Vatican Roundup

Vatican Roundup Cardinal Gerhard Müller
Former Church watchdog challenges papal dismissal

Cardinal Gerhard Müller has criticised as “unacceptable” how Pope Francis dismissed him as head of the Congregation for the Doctrine of Faith (CDF).

Speaking to the German newspaper Passauer Neue Presse, the cardinal said it was only on the last working day of his five-year term as head of the CDF that the Pope informed him – in under a minute – that he would not be extending his mandate.

“He did not give a reason, just as he gave no reason for dismissing three highly competent members of the CDF a few months earlier,” Cardinal Müller said, adding, “I cannot accept this way of doing things. As a bishop, one cannot treat people in this way. I have said this before – the Church’s social teaching must also be applied to the way employees are treated here in the Vatican.”

He also claimed that he subsequently spoke by telephone with Cardinal Joachim Meisner about the dismissal, with the former Archbishop of Berlin and then Cologne saying he was personally moved and hurt by the decision, which he believed would hurt the Church.

The conversation took place just hours before Cardinal Meisner died in his sleep in the early hours of July 5, Cardinal Müller said.

Welcome for step towards restored Christian unity

The Vatican has welcomed the acceptance by representatives of one of the world’s main branches of Protestantism of an attempt by the Catholic and Lutheran Churches to resolve one of the major conflicts in the Reformation.

Representatives of the World Communion of Reformed Churches (WCRC), holding their once-in-seven-years worldwide General Council, have endorsed the 1999 Catholic-Lutheran agreement on how Christians might be worthy of salvation in the eyes of God. The agreement, formally known as the Joint Declaration on the Doctrine of Justification, was backed by the World Methodist Council in 2006, and is expected to be endorsed by the Anglican Communion later this year.

Pope Francis, who last October attended an ecumenical ceremony in Sweden launching the Lutherans’ yearlong commemoration of the Reformation, said he hoped this development would “mark a new stage of fellowship and cooperation in the service of justice and peace in our human family”.

 

Columban martyrs set for beatification by Pope

The Pope will beatify two martyred Columbian clergy when he visits the country this September, the Vatican has confirmed.

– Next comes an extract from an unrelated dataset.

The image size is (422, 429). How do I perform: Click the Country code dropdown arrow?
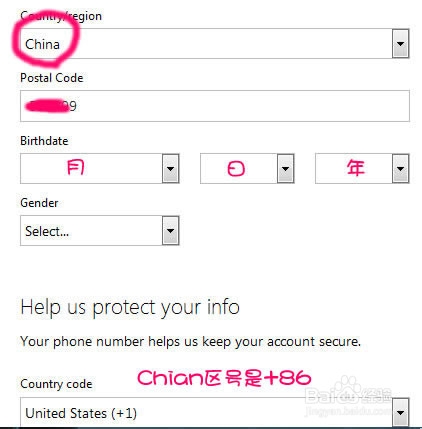click(401, 413)
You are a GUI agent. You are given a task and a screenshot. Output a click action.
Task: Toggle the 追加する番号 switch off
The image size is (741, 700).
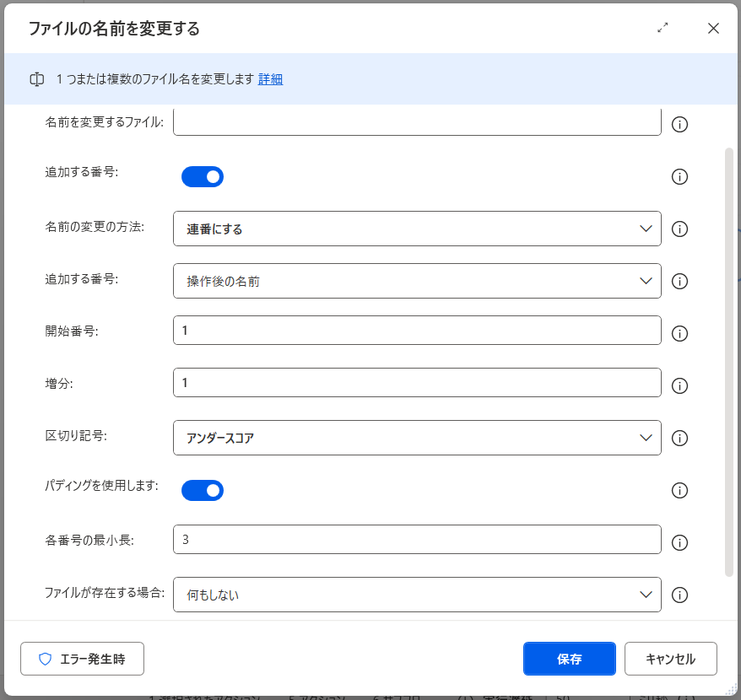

Vatican spokesman Greg Burke has confirmed that Pope Francis will beatify Auauca’s Bishop Jesus Emilio Jaramillo Monsalve and Fr Pedro Ramirez Ramos in a September 8 Mass at Catama field in Villavicencio.

The announcement comes following a July 7 meeting with Cardinal Angelo Amato, prefect of the Congregation for Saints’ Causes, when the Pontiff signed decrees acknowledging the martyrdoms of Fr Ramirez,  ‘the martyr of Armero’, who was killed in 1948 at the start of the Colombian civil war, and of Bishop Jaramillo, who was murdered by Colombian Marxist guerrillas in 1989.

The bishop had been kidnapped, along with a priest who was later freed, by members of the so-called ‘National Liberation Army’, because of his criticism of the group’s violent actions; he was shot twice in the head, his body being found near the Venezuelan border by local peasants.